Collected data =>
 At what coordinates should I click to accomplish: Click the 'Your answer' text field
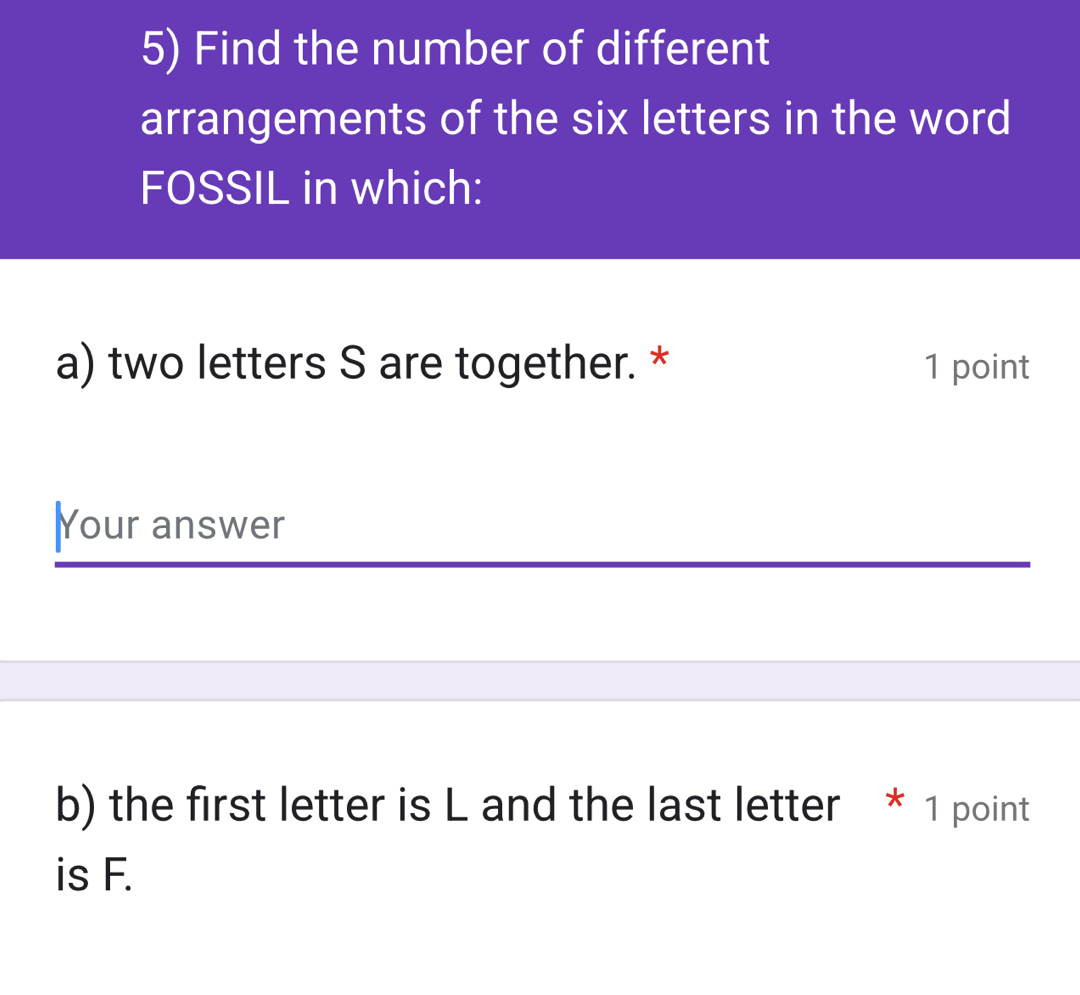coord(540,526)
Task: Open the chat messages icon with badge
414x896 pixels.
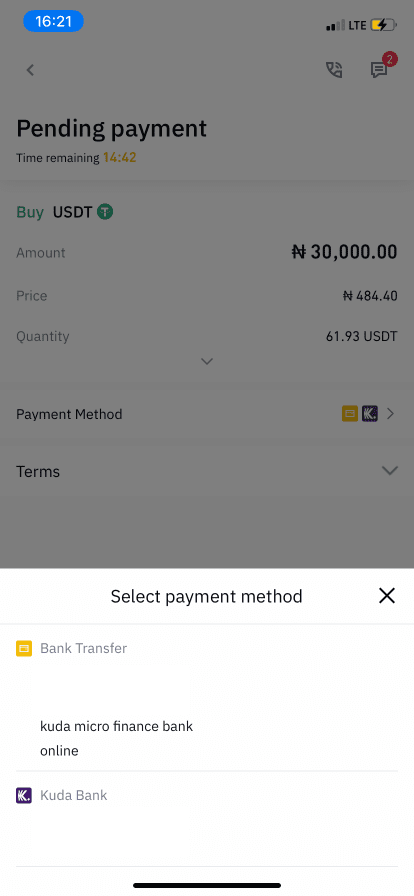Action: point(381,67)
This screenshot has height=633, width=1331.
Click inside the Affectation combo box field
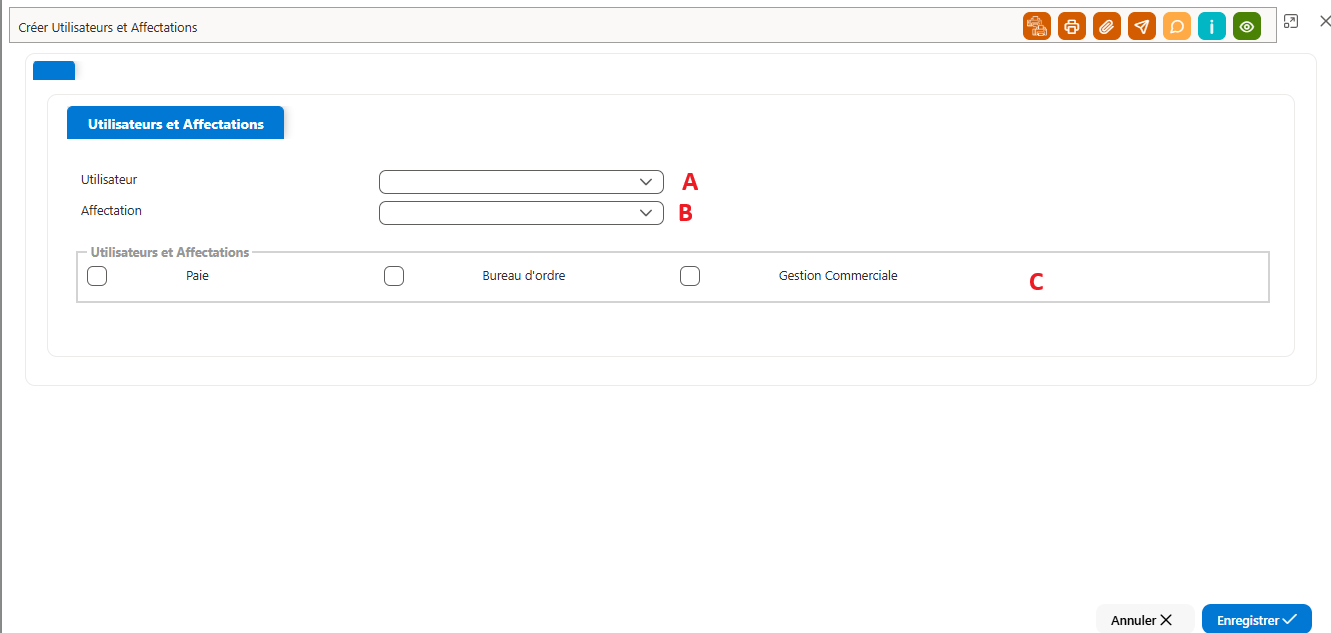[x=521, y=213]
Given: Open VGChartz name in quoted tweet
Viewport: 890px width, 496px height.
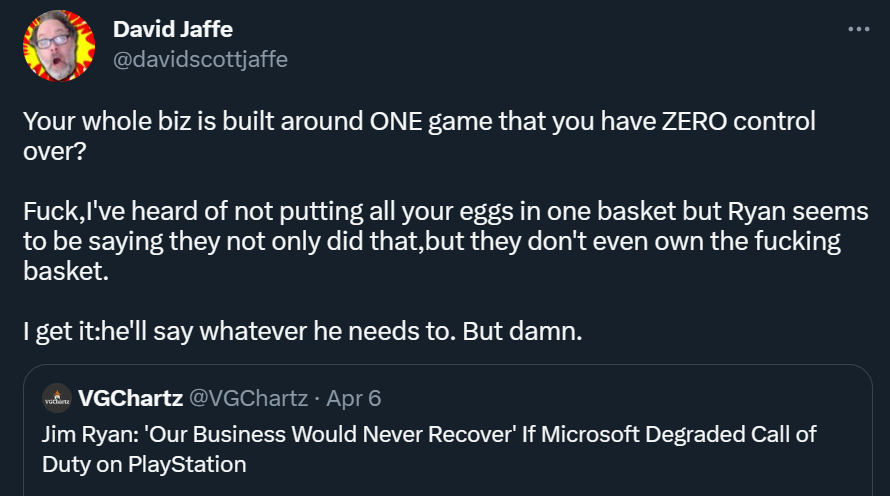Looking at the screenshot, I should (130, 398).
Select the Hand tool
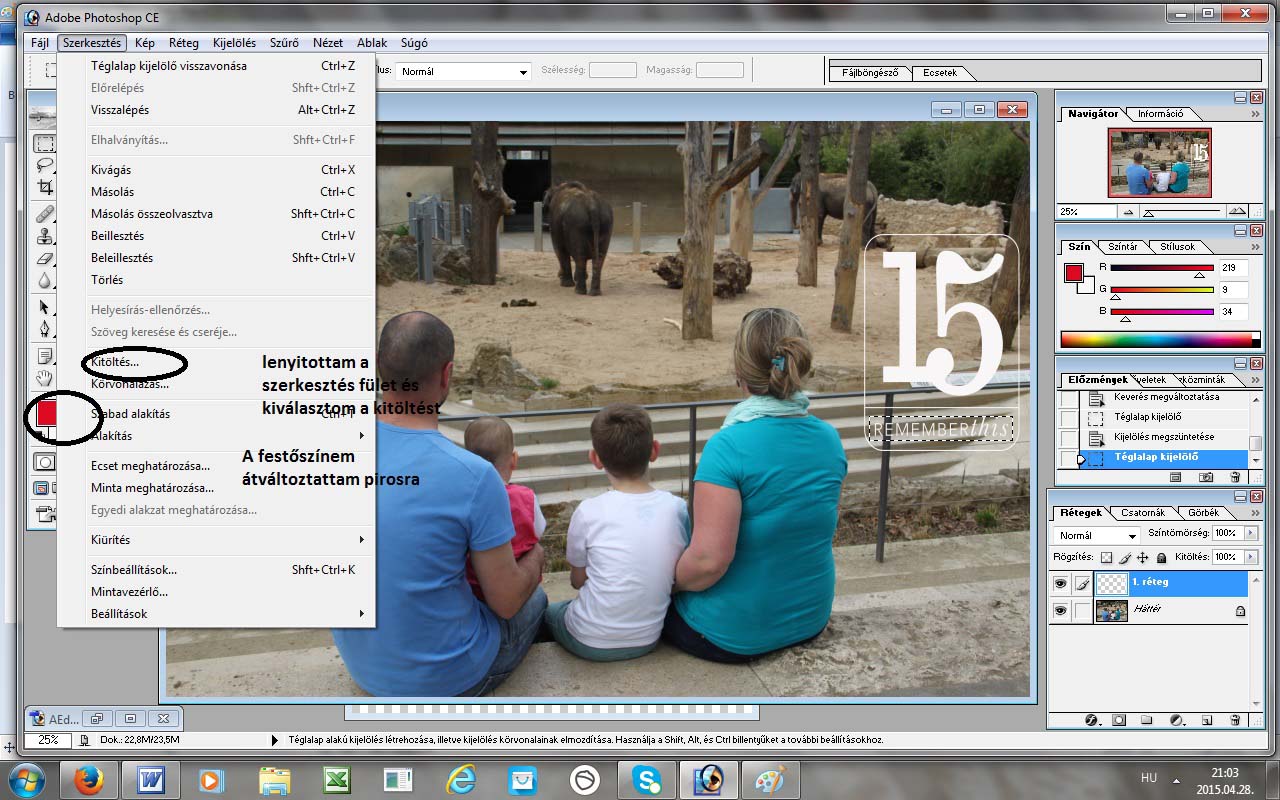 pos(44,377)
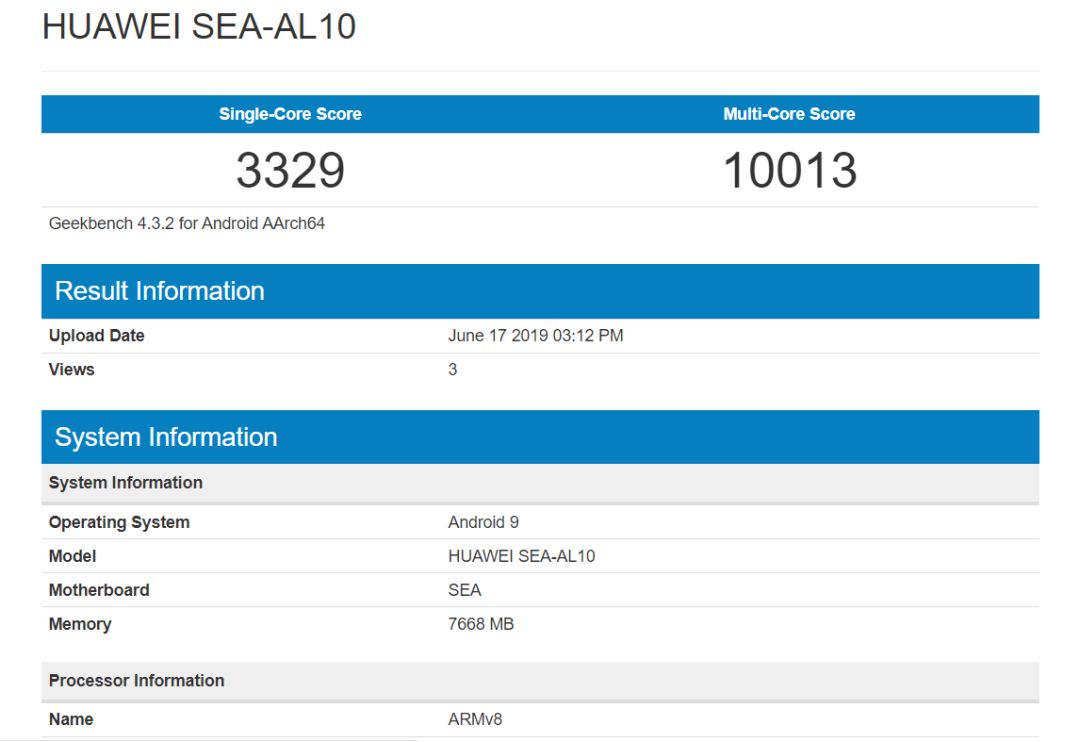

Aim of the task =>
Output all the entries above verbatim, please. No images.

Answer section =>
 At what coordinates should I click to accomplish: Click the 'Your answer' text field
coord(540,526)
Task: Open the chat messages icon with badge
414x896 pixels.
Action: point(381,67)
This screenshot has height=633, width=1331.
Click inside the Affectation combo box field
[x=521, y=213]
Given: Open VGChartz name in quoted tweet
Viewport: 890px width, 496px height.
Looking at the screenshot, I should (130, 398).
Select the Hand tool
 pos(44,377)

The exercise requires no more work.